RECORD EXCERPTS Start Marker

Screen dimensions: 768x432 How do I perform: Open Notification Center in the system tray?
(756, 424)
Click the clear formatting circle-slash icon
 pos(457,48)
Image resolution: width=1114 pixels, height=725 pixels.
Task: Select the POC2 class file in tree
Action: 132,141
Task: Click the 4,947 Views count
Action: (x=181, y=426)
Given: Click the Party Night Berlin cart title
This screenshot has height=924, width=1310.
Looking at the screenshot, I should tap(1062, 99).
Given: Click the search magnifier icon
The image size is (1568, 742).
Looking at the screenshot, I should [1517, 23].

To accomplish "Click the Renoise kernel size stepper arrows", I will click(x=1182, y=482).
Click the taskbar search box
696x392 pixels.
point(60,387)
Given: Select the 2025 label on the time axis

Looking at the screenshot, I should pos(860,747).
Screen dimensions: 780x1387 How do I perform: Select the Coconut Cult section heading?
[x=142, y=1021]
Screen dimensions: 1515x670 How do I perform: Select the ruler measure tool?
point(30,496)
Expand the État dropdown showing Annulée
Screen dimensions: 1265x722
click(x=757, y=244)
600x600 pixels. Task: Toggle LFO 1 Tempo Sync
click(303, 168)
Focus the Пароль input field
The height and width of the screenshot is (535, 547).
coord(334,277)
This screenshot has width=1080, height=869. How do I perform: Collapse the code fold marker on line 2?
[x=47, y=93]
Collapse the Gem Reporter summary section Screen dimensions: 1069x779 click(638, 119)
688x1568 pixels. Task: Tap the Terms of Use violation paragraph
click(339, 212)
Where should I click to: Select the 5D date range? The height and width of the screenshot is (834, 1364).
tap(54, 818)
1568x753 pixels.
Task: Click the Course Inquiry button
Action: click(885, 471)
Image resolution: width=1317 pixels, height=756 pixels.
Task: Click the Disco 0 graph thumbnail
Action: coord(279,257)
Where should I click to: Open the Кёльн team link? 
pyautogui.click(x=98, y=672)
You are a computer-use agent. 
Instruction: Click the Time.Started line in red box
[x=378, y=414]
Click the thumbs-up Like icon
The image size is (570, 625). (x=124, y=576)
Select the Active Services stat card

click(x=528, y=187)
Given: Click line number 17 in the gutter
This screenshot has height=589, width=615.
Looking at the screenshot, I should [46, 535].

RECORD EXCERPTS End Marker

WORK INSTRUCTIONS
Output the records above precisely.

RESULT
Screen dimensions: 768x432 How do I perform: Open Notification Center in the system tray?
(756, 424)
Click the clear formatting circle-slash icon
 pos(457,48)
Image resolution: width=1114 pixels, height=725 pixels.
Task: Select the POC2 class file in tree
Action: 132,141
Task: Click the 4,947 Views count
Action: (x=181, y=426)
Given: Click the Party Night Berlin cart title
This screenshot has height=924, width=1310.
Looking at the screenshot, I should tap(1062, 99).
Given: Click the search magnifier icon
The image size is (1568, 742).
Looking at the screenshot, I should [1517, 23].

To accomplish "Click the Renoise kernel size stepper arrows", I will click(x=1182, y=482).
Click the taskbar search box
696x392 pixels.
point(60,387)
Given: Select the 2025 label on the time axis

Looking at the screenshot, I should pos(860,747).
Screen dimensions: 780x1387 How do I perform: Select the Coconut Cult section heading?
[x=142, y=1021]
Screen dimensions: 1515x670 How do I perform: Select the ruler measure tool?
point(30,496)
Expand the État dropdown showing Annulée
Screen dimensions: 1265x722
click(x=757, y=244)
600x600 pixels. Task: Toggle LFO 1 Tempo Sync
click(303, 168)
Focus the Пароль input field
The height and width of the screenshot is (535, 547).
coord(334,277)
This screenshot has width=1080, height=869. How do I perform: Collapse the code fold marker on line 2?
[x=47, y=93]
Collapse the Gem Reporter summary section Screen dimensions: 1069x779 click(638, 119)
688x1568 pixels. Task: Tap the Terms of Use violation paragraph
click(339, 212)
Where should I click to: Select the 5D date range? The height and width of the screenshot is (834, 1364).
tap(54, 818)
1568x753 pixels.
Task: Click the Course Inquiry button
Action: click(885, 471)
Image resolution: width=1317 pixels, height=756 pixels.
Task: Click the Disco 0 graph thumbnail
Action: coord(279,257)
Where should I click to: Open the Кёльн team link? 
pyautogui.click(x=98, y=672)
You are a computer-use agent. 
Instruction: Click the Time.Started line in red box
[x=378, y=414]
Click the thumbs-up Like icon
The image size is (570, 625). (x=124, y=576)
Select the Active Services stat card

click(x=528, y=187)
Given: Click line number 17 in the gutter
This screenshot has height=589, width=615.
Looking at the screenshot, I should [46, 535].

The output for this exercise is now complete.